Both Carroll and Young, owners of the old home, approached Clinton Cole from CplusC with the idea to make their property more environmentally friendly. In their day job, they work with software company Kinesis, where they provide sustainable solutions through data and predictive analytics in urban areas. This inspired them to have a similar approach in how they live their everyday life.
The old terrace house struggled with heating and cooling and there was a significant lack of outdoor space. Cole recommended that the home being torn down and rebuilt into the Aquas Perma Solar Firma. Its new architectural design features a beautiful spiral staircase, a courtyard filled with greenery, and an ability to keep power off the grid.
Evacuated tube solar collectors are able to convert sunlight into energy for a hot water system. This can also be used for heating specific spaces or it can even power air conditioning. They also added three kilowatts of solar photovoltaic power to use in their home and to power their electric vehicles.

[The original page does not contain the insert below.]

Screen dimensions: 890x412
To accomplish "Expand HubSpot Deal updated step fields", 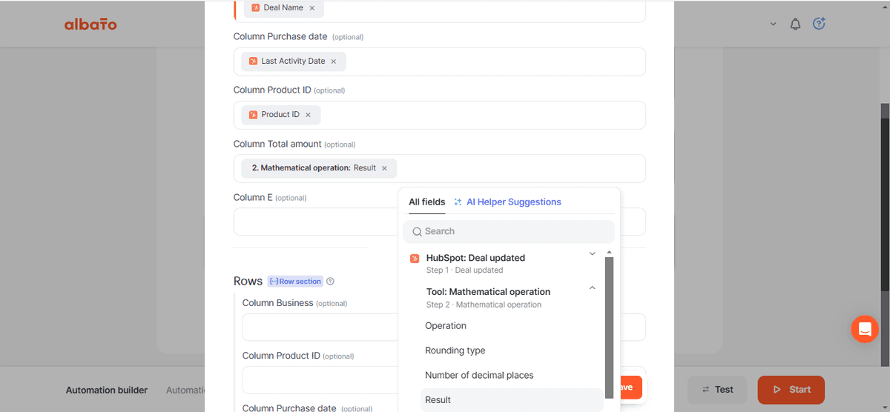I will [592, 253].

Perhaps the biggest feature is its aquaponics system, which fuses aquaculture and hydroponics together. In other words, it’s a system that cultivates both fish and plants together. Rain water storage, which is gathered through concrete funnels into an underground tank, is used throughout the home and filtered through a wicking bed for drought tolerance.
In addition to the aquaponics in the rear garden, there’s a composting system, an area for growing vegetables, and chicken coops. Even though the home is still connected to the city’s water utility and energy grid, they don’t use it often. Geoff explains the life cycle of the new home to Dwell:
“Our garden feeds us, we feed the chickens our scraps, and they give us eggs plus fertilizer for the garden. In a similar way, the fish deposit nitrogen in our pond, which feeds the bacteria on the clay beads in our vertical garden, which feed the plants that filter the water in a continuous cycle."
“Rather than simply ticking off a check list of sustainable features, the design responded to client needs and behaviours, site-specific considerations, the implications of Sydney’s climate, balancing environmental outcomes against cost effectiveness and consideration of potential changes in technology or occupant needs for future resilience and adaptability,” the firm explained on the project page.